» Supplied records
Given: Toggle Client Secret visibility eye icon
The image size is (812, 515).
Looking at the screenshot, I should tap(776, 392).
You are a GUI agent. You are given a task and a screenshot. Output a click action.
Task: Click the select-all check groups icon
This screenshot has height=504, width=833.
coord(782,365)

--

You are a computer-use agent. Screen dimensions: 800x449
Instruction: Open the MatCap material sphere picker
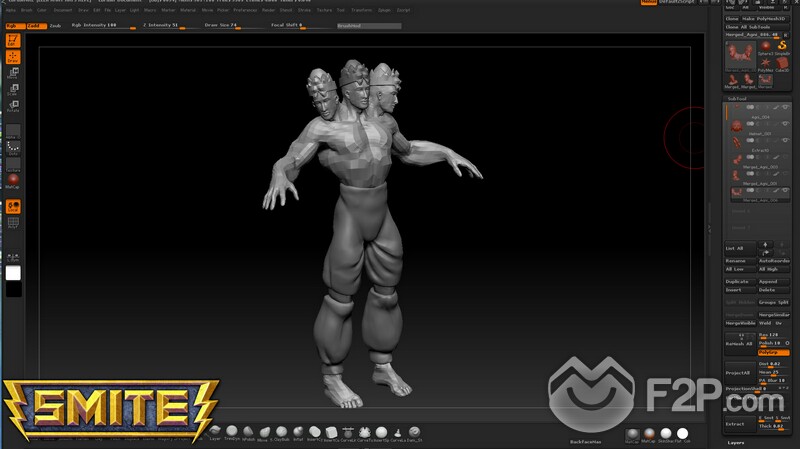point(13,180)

...

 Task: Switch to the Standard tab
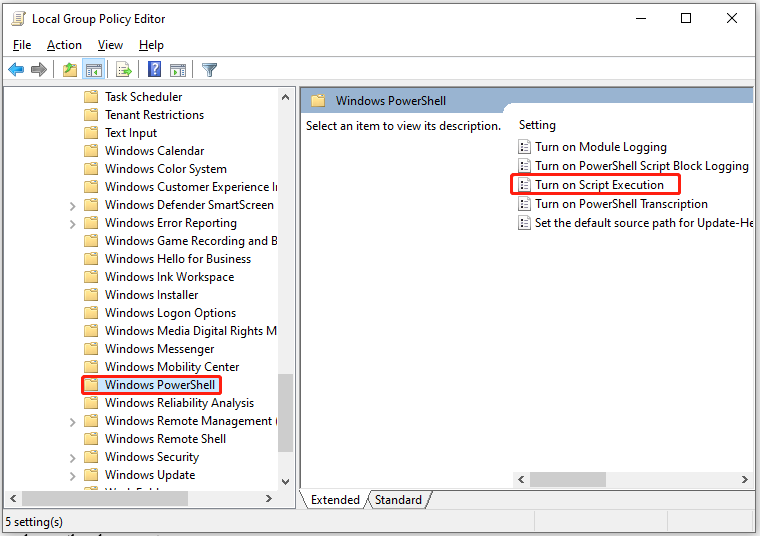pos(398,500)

» Activity
Scan the records above and show every line in which the word "icon" occurs.

» Exercise solution
Given: Toggle Client Secret visibility eye icon
Task: Click the select-all check groups icon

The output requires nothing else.